▸ Aim of the exercise
I need every line of the material below that includes the string "computer".

▸ Records for the exercise
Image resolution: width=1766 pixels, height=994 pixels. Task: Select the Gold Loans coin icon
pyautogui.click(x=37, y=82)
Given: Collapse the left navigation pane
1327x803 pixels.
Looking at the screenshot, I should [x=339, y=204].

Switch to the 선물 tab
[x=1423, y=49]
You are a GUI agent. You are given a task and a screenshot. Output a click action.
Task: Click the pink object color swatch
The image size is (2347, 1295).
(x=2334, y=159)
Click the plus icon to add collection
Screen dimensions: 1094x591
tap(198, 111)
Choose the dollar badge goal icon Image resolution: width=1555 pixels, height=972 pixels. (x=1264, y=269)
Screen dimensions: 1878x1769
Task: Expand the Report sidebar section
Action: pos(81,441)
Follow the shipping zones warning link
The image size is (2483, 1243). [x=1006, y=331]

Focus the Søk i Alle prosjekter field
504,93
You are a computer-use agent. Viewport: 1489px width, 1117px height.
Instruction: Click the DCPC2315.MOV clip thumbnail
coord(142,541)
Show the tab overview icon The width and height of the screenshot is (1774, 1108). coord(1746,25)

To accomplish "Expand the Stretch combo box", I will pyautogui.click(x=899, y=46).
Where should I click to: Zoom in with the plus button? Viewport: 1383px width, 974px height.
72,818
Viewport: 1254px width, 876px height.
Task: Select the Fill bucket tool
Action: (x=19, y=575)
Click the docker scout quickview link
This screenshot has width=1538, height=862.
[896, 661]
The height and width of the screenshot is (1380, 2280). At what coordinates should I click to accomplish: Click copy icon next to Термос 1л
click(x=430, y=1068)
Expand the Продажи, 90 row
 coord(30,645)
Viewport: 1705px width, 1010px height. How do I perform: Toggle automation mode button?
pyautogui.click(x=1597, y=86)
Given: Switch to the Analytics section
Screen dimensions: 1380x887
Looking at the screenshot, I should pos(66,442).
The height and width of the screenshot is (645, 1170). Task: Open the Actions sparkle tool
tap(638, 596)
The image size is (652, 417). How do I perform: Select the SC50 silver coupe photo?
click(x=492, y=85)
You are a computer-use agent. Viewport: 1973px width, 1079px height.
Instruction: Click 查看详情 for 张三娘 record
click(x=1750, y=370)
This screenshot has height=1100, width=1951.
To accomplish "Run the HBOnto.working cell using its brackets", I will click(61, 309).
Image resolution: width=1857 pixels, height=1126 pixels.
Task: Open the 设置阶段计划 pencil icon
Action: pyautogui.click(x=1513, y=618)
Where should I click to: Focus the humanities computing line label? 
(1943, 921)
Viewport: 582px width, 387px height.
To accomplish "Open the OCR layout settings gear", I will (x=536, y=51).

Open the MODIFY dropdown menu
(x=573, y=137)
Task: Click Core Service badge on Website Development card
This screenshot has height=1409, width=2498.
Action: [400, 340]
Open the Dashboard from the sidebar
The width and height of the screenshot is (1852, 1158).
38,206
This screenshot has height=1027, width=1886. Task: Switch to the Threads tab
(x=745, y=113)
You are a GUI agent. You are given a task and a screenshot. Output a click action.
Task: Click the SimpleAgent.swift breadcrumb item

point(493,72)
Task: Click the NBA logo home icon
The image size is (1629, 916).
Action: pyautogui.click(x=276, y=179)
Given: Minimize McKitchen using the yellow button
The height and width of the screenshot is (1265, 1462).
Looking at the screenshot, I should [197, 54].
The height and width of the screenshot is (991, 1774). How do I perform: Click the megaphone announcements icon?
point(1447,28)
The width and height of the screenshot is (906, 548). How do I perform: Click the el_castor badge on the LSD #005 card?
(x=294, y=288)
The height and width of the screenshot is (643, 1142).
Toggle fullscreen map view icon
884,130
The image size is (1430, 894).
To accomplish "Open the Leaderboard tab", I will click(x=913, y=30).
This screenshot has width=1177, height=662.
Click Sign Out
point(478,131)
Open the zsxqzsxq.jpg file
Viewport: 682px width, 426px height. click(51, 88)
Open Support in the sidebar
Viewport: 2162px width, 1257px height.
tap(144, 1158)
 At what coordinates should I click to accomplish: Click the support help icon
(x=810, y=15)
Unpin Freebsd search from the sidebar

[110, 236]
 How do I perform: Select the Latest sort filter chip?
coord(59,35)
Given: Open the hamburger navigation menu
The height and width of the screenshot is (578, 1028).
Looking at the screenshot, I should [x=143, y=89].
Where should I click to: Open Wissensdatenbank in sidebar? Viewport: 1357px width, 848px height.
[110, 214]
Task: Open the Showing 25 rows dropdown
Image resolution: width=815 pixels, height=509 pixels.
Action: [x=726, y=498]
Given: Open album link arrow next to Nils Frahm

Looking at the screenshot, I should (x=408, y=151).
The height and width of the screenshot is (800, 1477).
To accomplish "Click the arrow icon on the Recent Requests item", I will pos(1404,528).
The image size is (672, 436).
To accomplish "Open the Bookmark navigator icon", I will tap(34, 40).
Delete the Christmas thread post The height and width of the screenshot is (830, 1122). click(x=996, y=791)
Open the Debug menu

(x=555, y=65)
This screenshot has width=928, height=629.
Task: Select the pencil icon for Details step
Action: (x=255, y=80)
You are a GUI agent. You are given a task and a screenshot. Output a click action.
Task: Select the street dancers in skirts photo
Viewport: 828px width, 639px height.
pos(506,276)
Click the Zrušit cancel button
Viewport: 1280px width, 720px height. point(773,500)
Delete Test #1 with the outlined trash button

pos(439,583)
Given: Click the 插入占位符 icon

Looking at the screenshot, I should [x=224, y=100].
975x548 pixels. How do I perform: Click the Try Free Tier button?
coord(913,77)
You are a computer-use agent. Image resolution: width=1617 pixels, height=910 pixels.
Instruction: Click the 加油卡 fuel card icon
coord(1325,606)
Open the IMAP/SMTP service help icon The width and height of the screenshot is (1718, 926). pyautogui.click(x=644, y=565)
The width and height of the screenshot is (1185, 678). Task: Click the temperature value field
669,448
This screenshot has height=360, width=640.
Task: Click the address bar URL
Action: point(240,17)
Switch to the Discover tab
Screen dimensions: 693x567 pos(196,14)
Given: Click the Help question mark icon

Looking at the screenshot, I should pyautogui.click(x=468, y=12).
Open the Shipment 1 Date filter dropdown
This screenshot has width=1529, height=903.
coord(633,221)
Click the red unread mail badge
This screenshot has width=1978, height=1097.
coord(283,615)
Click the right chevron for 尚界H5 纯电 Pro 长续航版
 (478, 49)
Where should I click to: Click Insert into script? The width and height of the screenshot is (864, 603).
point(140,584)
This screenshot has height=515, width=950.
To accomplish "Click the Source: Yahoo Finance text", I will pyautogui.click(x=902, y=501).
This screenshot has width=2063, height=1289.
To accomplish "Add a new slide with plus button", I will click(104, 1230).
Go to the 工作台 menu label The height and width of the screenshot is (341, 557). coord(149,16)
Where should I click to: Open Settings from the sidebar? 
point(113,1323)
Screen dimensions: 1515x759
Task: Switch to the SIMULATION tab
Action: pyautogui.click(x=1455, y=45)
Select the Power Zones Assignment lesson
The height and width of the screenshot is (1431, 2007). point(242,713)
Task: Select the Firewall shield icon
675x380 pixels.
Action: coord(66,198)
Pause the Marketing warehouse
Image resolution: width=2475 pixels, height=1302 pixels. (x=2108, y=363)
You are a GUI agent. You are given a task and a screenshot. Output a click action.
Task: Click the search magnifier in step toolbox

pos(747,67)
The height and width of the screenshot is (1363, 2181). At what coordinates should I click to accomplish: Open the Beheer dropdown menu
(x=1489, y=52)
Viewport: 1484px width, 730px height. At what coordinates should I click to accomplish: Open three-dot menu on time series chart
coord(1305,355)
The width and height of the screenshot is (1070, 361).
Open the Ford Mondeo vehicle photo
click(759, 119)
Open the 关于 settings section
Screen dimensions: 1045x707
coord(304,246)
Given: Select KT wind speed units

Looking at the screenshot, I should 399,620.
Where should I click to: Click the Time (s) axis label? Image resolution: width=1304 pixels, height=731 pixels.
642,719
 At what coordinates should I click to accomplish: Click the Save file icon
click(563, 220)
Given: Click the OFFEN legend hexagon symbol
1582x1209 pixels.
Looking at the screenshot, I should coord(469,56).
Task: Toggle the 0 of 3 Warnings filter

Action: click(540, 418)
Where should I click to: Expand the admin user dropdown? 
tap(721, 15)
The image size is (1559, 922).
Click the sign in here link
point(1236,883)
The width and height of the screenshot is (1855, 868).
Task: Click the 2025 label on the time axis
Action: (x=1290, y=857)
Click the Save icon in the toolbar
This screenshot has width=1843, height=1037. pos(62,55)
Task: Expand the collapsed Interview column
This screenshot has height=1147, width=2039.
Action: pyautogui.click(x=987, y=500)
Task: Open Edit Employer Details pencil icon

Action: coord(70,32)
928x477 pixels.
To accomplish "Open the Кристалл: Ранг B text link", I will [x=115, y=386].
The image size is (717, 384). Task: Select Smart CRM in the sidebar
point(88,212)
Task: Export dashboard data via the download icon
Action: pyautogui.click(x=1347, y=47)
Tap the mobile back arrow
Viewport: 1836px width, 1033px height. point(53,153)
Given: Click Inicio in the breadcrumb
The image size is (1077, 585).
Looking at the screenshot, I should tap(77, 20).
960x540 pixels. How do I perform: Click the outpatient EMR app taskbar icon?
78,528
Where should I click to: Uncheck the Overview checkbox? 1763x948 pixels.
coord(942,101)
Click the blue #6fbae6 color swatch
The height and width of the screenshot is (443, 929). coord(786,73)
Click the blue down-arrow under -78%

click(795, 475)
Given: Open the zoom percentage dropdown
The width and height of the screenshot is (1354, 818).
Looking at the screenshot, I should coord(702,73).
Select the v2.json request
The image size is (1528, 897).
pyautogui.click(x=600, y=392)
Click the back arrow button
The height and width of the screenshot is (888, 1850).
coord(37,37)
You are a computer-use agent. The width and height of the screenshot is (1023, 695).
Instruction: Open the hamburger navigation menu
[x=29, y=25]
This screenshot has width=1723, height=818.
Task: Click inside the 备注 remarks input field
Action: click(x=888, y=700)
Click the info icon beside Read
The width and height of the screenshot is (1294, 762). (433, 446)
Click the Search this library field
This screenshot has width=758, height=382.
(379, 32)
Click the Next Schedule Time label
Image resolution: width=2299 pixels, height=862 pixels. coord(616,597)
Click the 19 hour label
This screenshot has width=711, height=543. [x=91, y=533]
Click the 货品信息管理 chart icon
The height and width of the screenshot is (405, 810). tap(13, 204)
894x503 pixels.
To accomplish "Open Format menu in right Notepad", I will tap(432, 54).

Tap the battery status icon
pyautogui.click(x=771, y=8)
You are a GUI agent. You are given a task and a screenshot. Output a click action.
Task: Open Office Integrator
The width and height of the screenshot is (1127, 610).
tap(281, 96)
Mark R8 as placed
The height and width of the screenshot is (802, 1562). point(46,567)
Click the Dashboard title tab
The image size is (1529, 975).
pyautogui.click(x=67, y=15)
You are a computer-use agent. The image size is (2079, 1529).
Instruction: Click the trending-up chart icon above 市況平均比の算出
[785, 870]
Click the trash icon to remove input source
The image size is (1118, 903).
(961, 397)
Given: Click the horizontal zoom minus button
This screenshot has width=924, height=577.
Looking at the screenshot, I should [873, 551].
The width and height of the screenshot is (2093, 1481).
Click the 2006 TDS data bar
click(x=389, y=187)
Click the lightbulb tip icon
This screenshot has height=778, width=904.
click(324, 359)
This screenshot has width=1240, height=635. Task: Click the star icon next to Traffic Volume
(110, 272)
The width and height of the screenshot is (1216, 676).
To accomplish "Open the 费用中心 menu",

▸ Solution for this problem
You are a computer-use agent. Viewport: 1489px width, 1117px height.
You are a computer-use agent. Viewport: 1973px width, 1079px height.
You are a computer-use agent. Image resolution: width=1617 pixels, height=910 pixels.
You are a computer-use agent. The width and height of the screenshot is (1023, 695).
You are a computer-use agent. The image size is (2079, 1529).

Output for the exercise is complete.